__抜粋文__:
______

平将門は流れ矢が内兜に当たって陣没したとされている。

そしてその大手柄を立てた射手の姓名は明らかではない。

 

平将門が死んだのは平安中期の940年で、

このときはまだ「矢印」はなかったようです。

矢印が史料に登場するのは、鎌倉時代に成立した「吾妻鏡」からで、

それによると、

石橋山合戦のとき源頼朝の鎧に命中した矢の口巻き

――くつまき、沓巻。鏃(やじり)の前端、鏃(やじり)の根を差し込んで糸を巻いた部分――

名字が記されてあったので、

射たのは山内滝口三郎経俊だとわかったのだそうだ。


というふうに、矢には一本一本名前が記されていたそうです。

平家物語」には漆書き、「太平記」には、矢柄(やがら)に小刀で、

射手の名前を彫り付けてあった事例が語られているそうです。

武者たちが正装して出陣するとき、携帯する矢数は24本から30本強。

まず40本も50本も持ち歩いているような描写は軍記物には出てこない。

その程度であれば、一矢ごとに名前を書いておくことができただろう。


で、そうした矢に記入された射手の名前のことを、

江戸時代の軍学者山鹿素行が「矢印」と呼んだとのこと。

いまでいうボウリングのマイボールみたいなもんですかね。

(全然ちゃうか)

矢印は自分の手柄を証明する大事な証拠だということです。

その証拠をさらに補強するために、

矢叫び(やたけび)――「えたりやおう!」と叫んだり、

矢声(やごえ)――「ヤーーー!」と声をあげる習慣もあったそうです。

 

その習慣は鉄砲の時代になっても続くのですが、

大規模な合戦になれば、そういう声は

戦場の絶え間ない騒音の中でかき消されるので、

飛び道具が得意な武者たちは、必ず中間を引き連れ、

中間をレトリーバー犬のように走らせて、

遅滞なく証拠の手柄首を確保させねばならなかった。

とのことです。

戦がまだ日本人同士の間で済んだ時代のお話でした。

______

__出題 A__: 下の一覧を、空行を除いて一行につき一つの文字列としたJSONリストに整えてください。画像は答えに入れないでください。

__元の一覧__:
______

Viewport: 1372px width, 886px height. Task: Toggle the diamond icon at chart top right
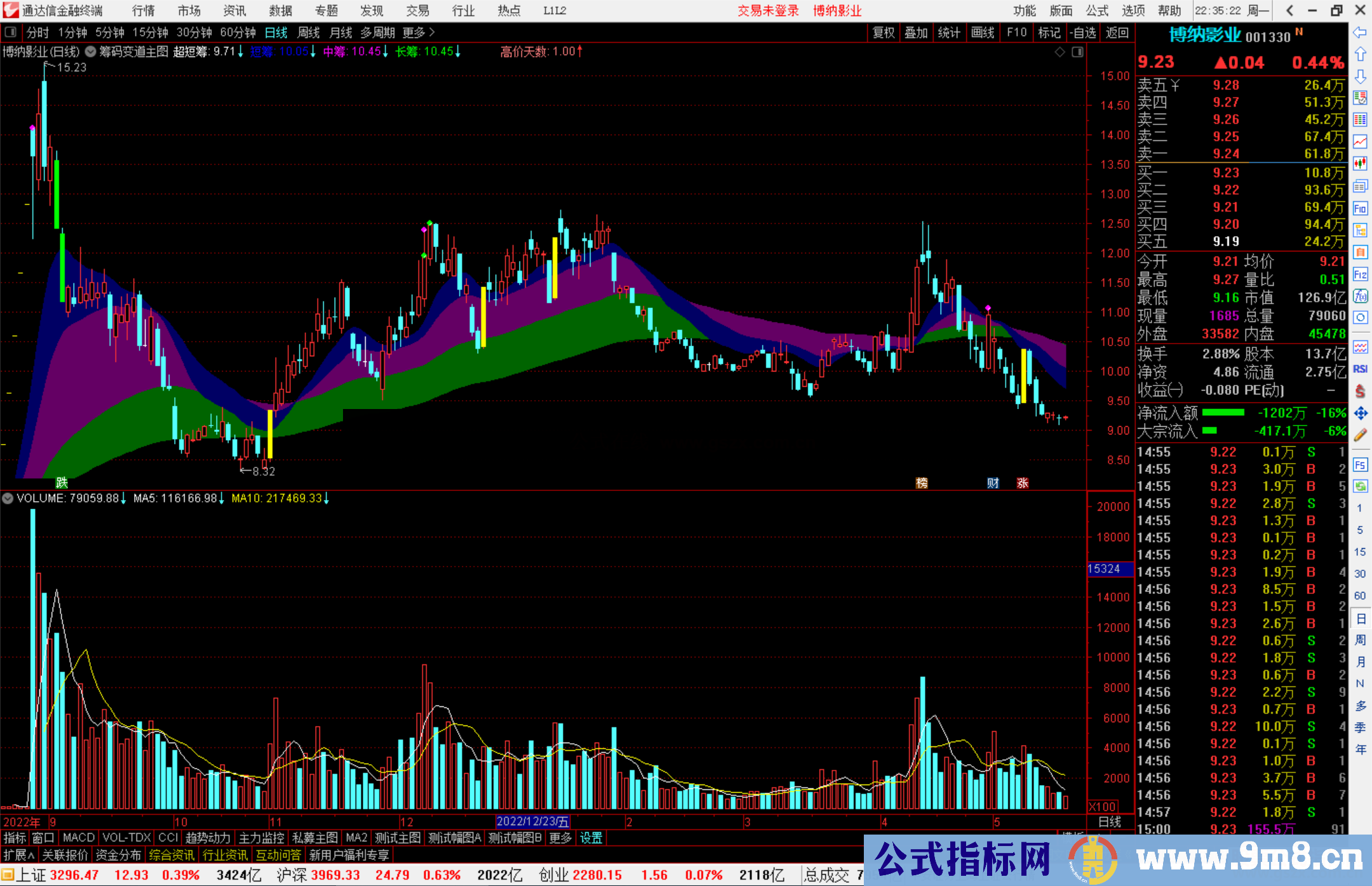tap(1059, 52)
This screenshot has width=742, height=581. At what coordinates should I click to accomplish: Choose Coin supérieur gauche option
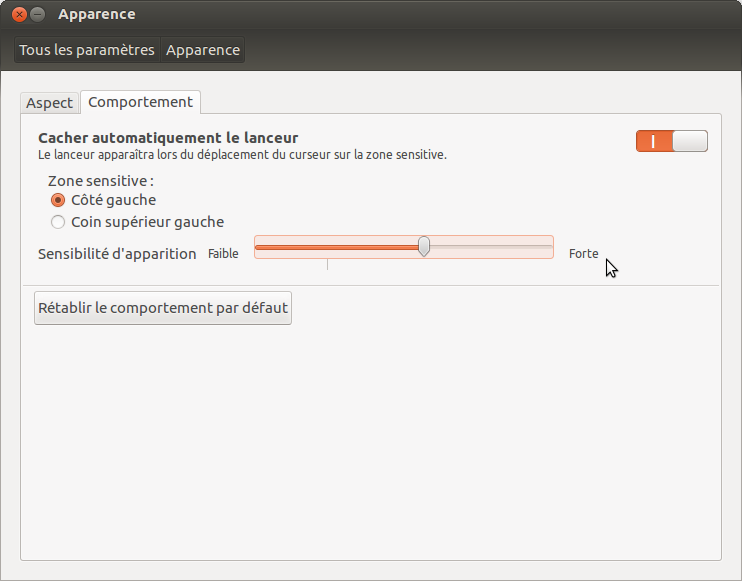tap(58, 222)

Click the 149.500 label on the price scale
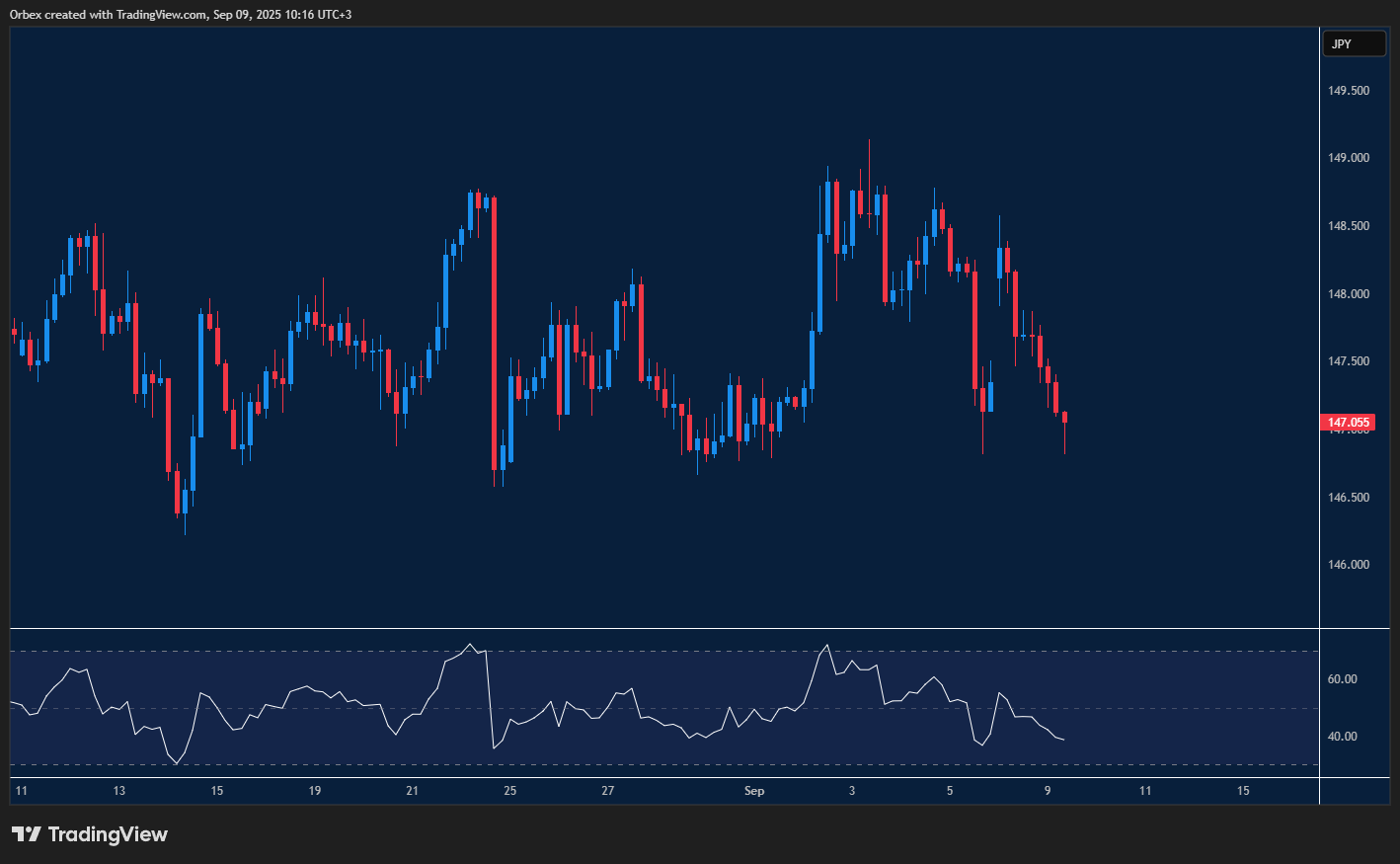[1347, 90]
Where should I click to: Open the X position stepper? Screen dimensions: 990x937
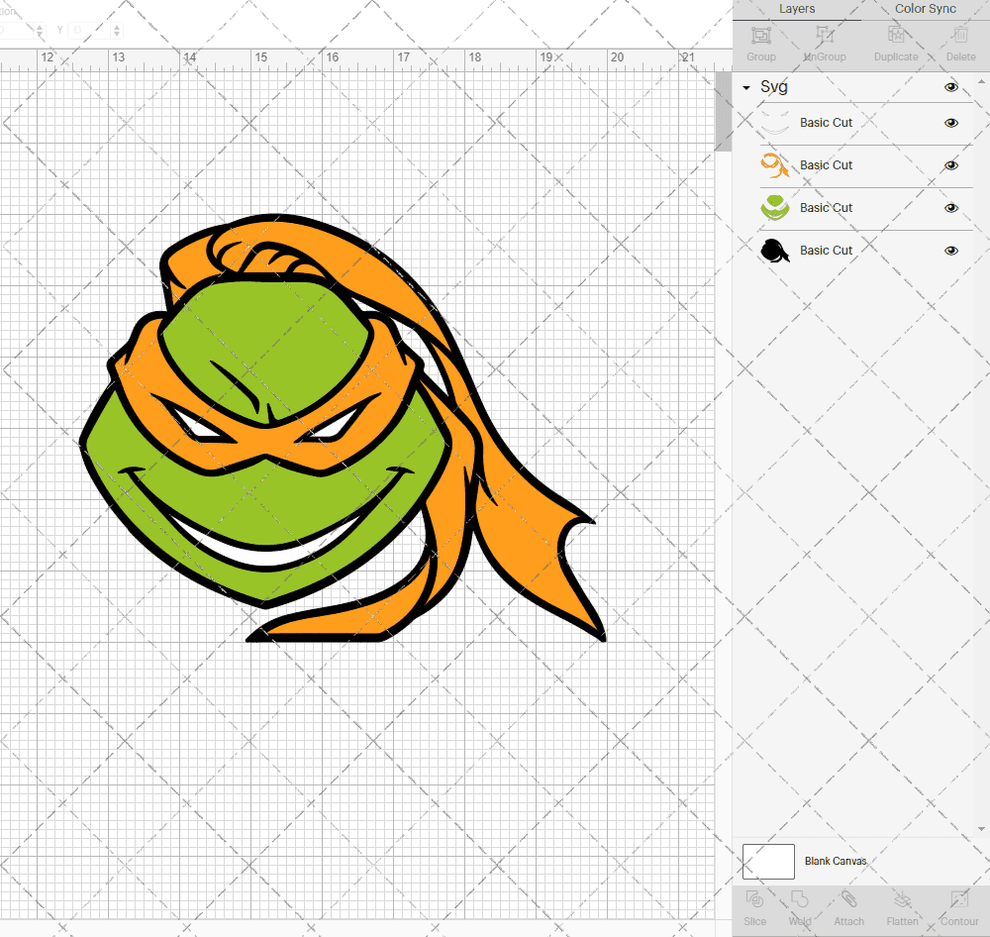(40, 30)
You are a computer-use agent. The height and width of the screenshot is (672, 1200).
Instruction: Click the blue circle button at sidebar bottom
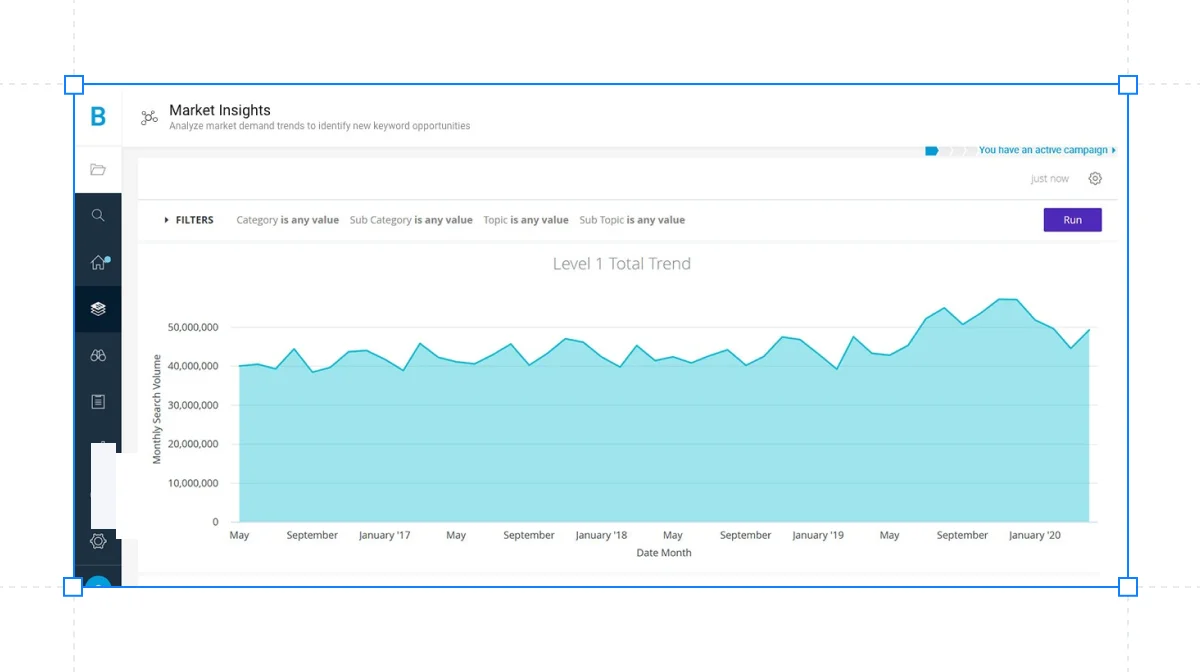98,584
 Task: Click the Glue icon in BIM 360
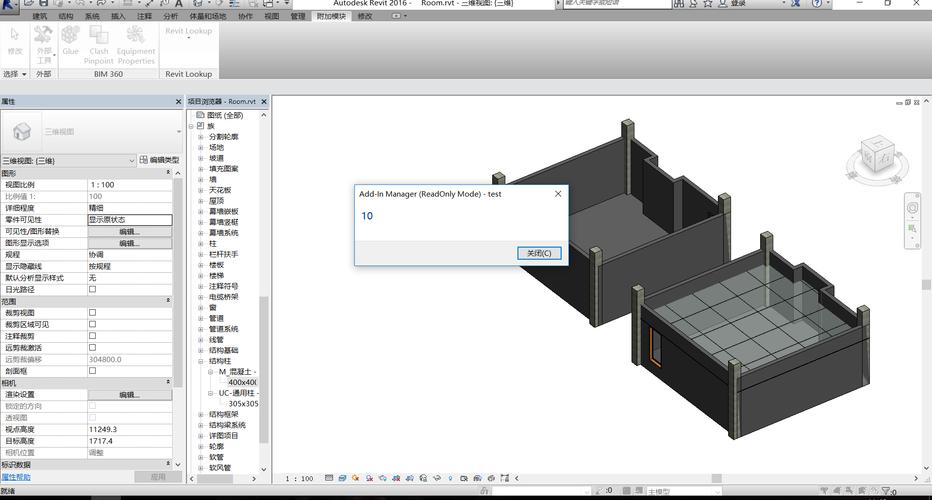[70, 39]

______

__出題 B__: 抜粋文に名前が出てくる人物をすべて挙げてください。

__解答 A__:
[
  "Viewport: 1372px width, 886px height. Task: Toggle the diamond icon at chart top right",
  "tap(1059, 52)",
  "This screenshot has width=742, height=581. At what coordinates should I click to accomplish: Choose Coin supérieur gauche option",
  "tap(58, 222)",
  "Click the 149.500 label on the price scale",
  "[1347, 90]",
  "Where should I click to: Open the X position stepper? Screen dimensions: 990x937",
  "(40, 30)",
  "You are a computer-use agent. The height and width of the screenshot is (672, 1200).",
  "Instruction: Click the blue circle button at sidebar bottom",
  "98,584",
  " Task: Click the Glue icon in BIM 360",
  "[70, 39]"
]

__解答 B__: 平将門、源頼朝、山内滝口三郎経俊、山鹿素行